** WORK INSTRUCTION **
Only one stretch of the listing below is wanted. Begin at the line that has "Traffic violations (174, 881)", stop after the line that has "Service detail (200, 2024)", and repeat every line in between exactly.

· · ·

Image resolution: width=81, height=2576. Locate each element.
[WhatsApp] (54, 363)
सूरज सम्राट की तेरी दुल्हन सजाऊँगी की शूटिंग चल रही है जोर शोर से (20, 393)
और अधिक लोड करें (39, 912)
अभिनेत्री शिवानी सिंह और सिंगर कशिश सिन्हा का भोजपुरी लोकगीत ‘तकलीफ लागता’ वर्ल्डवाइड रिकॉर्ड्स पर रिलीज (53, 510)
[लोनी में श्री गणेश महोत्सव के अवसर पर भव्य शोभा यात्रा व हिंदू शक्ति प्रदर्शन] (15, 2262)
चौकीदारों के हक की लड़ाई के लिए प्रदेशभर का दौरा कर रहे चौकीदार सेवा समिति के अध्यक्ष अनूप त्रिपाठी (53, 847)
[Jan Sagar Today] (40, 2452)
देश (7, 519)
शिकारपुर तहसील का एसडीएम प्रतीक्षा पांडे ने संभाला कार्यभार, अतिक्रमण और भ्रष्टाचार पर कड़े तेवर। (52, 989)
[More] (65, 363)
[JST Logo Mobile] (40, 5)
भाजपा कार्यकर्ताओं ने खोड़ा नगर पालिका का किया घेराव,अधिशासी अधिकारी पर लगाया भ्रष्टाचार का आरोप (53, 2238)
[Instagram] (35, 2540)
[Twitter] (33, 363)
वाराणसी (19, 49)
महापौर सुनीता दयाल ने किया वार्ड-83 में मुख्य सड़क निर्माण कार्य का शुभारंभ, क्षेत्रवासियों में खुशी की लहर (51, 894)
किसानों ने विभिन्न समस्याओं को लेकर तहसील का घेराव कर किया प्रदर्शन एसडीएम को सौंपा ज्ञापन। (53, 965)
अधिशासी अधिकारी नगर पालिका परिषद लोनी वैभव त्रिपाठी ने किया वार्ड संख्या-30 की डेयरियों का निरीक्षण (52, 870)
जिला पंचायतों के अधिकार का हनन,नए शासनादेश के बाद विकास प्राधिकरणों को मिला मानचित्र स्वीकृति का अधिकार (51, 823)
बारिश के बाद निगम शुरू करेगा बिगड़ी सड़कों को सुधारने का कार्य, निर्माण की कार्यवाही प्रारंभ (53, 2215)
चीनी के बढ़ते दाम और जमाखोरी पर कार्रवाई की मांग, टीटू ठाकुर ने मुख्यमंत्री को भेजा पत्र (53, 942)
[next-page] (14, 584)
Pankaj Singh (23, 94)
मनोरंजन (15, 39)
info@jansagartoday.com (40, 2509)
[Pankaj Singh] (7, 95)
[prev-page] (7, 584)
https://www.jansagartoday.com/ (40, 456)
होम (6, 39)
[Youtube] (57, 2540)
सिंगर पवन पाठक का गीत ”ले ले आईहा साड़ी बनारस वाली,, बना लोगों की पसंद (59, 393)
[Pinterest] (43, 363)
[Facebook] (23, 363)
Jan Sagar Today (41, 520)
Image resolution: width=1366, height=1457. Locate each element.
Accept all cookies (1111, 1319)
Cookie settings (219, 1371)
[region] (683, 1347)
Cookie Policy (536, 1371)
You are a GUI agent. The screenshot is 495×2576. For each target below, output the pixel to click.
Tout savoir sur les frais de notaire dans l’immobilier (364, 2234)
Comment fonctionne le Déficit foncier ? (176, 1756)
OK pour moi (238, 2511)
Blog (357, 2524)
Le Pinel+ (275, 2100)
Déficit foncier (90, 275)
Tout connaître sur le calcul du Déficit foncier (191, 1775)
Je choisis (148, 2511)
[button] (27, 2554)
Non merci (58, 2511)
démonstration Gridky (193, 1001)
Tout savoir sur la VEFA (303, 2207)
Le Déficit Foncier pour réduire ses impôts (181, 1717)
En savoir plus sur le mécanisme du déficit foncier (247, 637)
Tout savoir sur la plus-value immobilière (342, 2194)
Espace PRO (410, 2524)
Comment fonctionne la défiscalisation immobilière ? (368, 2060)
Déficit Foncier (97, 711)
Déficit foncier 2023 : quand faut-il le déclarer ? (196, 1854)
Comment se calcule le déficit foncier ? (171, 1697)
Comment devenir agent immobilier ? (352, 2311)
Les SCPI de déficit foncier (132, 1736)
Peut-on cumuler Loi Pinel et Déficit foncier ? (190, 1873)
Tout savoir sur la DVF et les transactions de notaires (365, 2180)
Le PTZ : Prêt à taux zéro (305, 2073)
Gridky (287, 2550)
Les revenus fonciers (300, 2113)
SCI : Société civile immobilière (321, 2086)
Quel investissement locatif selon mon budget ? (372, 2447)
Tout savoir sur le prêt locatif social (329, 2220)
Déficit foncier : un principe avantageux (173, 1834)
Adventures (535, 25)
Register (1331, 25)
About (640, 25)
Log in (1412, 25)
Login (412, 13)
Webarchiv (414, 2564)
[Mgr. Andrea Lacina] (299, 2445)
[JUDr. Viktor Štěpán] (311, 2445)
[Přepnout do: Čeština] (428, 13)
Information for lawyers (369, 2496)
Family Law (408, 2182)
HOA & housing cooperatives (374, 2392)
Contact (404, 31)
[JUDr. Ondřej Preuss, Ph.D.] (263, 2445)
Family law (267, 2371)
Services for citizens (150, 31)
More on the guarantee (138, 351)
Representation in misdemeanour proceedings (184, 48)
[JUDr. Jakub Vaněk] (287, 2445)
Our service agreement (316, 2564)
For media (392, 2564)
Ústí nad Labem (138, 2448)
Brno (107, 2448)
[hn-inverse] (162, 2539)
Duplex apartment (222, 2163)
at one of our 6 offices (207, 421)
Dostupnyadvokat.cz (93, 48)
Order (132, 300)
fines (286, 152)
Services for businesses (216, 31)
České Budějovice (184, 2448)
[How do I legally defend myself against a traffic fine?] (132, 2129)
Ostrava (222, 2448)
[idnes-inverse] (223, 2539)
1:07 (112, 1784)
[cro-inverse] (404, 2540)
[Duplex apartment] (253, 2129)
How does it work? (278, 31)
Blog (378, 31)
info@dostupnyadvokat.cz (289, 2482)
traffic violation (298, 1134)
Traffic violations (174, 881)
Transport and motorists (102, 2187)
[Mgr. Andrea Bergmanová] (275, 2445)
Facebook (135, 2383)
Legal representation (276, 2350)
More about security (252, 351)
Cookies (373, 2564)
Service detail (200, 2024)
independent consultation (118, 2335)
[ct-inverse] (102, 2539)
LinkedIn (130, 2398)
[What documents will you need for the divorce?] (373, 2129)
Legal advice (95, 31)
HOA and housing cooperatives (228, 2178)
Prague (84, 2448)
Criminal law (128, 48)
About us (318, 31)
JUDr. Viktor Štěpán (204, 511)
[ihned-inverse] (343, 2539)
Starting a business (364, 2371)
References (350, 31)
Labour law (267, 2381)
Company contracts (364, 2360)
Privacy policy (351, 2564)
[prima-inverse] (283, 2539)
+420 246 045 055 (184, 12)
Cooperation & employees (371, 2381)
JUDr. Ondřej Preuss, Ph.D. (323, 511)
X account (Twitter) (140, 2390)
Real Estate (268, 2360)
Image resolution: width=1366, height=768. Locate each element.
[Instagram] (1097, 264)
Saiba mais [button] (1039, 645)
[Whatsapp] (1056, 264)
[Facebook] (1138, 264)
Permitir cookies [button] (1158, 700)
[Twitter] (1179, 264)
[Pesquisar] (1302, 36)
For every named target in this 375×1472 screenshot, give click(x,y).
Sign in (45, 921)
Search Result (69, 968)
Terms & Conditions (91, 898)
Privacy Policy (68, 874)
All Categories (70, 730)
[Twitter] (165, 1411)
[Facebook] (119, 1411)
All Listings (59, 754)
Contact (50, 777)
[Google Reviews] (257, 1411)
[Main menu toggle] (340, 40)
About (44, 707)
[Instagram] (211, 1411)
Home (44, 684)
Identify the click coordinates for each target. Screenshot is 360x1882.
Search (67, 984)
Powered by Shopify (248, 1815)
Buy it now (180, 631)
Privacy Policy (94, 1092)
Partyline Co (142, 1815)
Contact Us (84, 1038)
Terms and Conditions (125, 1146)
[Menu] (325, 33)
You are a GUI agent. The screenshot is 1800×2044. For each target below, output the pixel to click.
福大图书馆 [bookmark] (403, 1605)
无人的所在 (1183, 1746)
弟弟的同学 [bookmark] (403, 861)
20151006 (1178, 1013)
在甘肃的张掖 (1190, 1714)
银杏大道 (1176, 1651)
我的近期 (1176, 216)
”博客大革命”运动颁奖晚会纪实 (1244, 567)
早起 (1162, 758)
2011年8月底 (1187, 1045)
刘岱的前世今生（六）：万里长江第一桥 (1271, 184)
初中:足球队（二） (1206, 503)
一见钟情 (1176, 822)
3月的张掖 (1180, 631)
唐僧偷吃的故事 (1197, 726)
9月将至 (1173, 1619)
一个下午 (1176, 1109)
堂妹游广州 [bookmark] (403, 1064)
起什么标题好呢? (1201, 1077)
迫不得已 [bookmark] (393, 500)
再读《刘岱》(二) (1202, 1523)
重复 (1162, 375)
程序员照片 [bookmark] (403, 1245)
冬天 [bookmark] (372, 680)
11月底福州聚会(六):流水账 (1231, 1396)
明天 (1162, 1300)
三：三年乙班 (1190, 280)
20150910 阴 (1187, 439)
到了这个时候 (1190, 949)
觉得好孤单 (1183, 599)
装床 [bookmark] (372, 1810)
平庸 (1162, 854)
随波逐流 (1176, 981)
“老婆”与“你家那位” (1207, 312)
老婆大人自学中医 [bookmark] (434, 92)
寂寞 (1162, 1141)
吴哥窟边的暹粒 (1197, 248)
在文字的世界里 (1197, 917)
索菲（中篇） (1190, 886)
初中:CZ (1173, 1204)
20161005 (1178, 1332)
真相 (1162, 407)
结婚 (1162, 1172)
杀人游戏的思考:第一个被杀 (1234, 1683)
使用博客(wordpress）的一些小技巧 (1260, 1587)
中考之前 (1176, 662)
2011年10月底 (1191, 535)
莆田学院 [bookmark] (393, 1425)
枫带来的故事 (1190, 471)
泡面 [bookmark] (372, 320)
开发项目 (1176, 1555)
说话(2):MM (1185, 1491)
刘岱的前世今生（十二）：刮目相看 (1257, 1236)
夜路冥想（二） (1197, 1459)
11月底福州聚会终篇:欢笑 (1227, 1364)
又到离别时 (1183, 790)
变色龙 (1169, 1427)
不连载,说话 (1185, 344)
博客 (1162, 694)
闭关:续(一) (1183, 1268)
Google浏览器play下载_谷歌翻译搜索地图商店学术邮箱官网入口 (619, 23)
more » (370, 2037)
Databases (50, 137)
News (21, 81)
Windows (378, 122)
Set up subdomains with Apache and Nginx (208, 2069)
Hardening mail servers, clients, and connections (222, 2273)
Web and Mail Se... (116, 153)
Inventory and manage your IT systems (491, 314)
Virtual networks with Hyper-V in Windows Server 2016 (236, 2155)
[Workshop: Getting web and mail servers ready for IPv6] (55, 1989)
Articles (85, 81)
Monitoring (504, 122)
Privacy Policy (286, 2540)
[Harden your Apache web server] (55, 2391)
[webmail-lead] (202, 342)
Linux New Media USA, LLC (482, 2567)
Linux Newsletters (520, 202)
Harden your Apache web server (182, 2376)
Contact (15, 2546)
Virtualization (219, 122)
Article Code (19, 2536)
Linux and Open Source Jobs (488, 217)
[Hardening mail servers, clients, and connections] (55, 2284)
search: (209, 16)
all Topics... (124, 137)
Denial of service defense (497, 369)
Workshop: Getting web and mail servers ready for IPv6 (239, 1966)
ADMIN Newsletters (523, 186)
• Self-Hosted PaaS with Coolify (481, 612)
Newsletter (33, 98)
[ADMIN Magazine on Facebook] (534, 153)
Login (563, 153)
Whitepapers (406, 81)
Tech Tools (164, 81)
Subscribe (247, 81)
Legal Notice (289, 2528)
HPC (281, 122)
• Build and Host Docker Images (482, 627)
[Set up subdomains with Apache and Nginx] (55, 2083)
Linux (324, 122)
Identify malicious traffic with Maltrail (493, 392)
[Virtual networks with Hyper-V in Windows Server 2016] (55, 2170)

· · ·

** EXERCISE ANSWER **
Traffic violations (174, 881)
Transport and motorists (102, 2187)
[Mgr. Andrea Bergmanová] (275, 2445)
Facebook (135, 2383)
Legal representation (276, 2350)
More about security (252, 351)
Cookies (373, 2564)
Service detail (200, 2024)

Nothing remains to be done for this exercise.